02 October 2016

The Sunday Ring: Princess Mathilde's Pink Diamond Ring

Princess Mathilde's Pink Diamond Ring (Image: Sotheby's)

The only thing better than a pink diamond ring? A pink diamond ring with a royal provenance. No, scratch that: a pink diamond ring that belonged to a princess with a scandalous, fascinating life and to a fascinating, reclusive American heiress. So today, we're in luck, because we're going to marvel at a ring set with a pink diamond that belonged to both Princess Mathilde Bonaparte and Huguette Clark.

Princess Mathilde Bonaparte (Image: Wikimedia Commons)

Princess Mathilde was completely intriguing, and her pedigree was impeccable. She was the niece of an emperor (that'd be Napoleon Bonaparte!) and the granddaughter of a king (Friedrich I of W├╝rttemberg). Her father, Jerome Bonaparte, was briefly King of Westphalia, a collection of northern German territories. Tsar Nicholas I of Russia was her mother's cousin. And she was almost Empress of France -- she was briefly engaged to her cousin, the future Napoleon III, until he was imprisoned in 1840 following an attempted coup. Mathilde's eventual husband, Anatole, was a Russian nobleman; the two had no children, kept their own lovers, and ended up living separately for most of their marriage. After leaving Anatole behind, Mathilde lived lavishly on her own in a mansion in Paris, where she became a famous salon hostess. It was a remarkably liberated life, full of artistic and literary culture, and certainly glittering with jewels.

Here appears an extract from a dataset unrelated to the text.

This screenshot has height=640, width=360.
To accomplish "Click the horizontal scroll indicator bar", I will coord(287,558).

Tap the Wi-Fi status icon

Photo: Richard Juilliart/AFP/Getty Images

Mathilde died in January 1904; that June, an auction of her possessions was held in Paris. A pink diamond, set as part of a necklace, was included in the sale. The stone was bought by Michael Dreicer of Dreicer and Co., a New York-based jewelry firm. Dreicer had the diamond mounted in a ring, which he sold to William Andrews Clark, a fabulously wealthy United States senator from Montana. Senator Clark's diamond purchase was almost certainly earmarked for his much-younger second wife, Anna Eugenia La Chapelle. They had married in Paris in 1901, when he was 62 and she was 23. The diamond was eventually inherited by William and Anna's younger daughter, Huguette Clark.

Photo: Richard Juilliart/AFP/Getty Images

Huguette's life was, in a word, fascinating. She inherited an incredible fortune from her family, and although she was briefly married, she lived alone for almost her entire adult life. And when I say alone, I mean alone -- as a recluse, holed up in her magnificent 42-room abode on Fifth Avenue. The pink diamond wasn't there with her, though; it was apparently socked away in a bank vault in the 1940s. In 1991, Huguette abandoned her magnificent home to voluntarily reside in a series of hospitals in New York, even though she still owned multi-million-dollar homes in Manhattan, Connecticut, and Santa Barbara. When she died in 2011, she was 104 years old, hadn't seen her family in years, and had an astonishing -- really almost unbelievable -- collection of possessions.

Image: Sotheby's

Huguette's life was so completely intriguing that it was quickly documented in a book, Empty Mansions. Her art collection was auctioned at Christie's in 2014, and this pink diamond, now armed with both a royal provenance and a fascinating, reclusive backstory, was put up for auction at Sotheby's in April 2015. Pre-auction estimates for the ring were set at $14.6-18.7 million. The auction notes describe the "magnificent fancy vivid pink diamond ring" as "set with a cushion brilliant-cut fancy vivid pink diamond weighing 8.72 carats, between cushion brilliant-cut diamonds weighing 1.09 and 1.12 carats." Often, pieces of jewelry with such high auction estimates fail to sell -- but not this time. When the auctioneer's hammer fell, the ring had sold for $15.9 million, with the buyer purchasing not only an astonishing gemstone but also an excellent story to tell.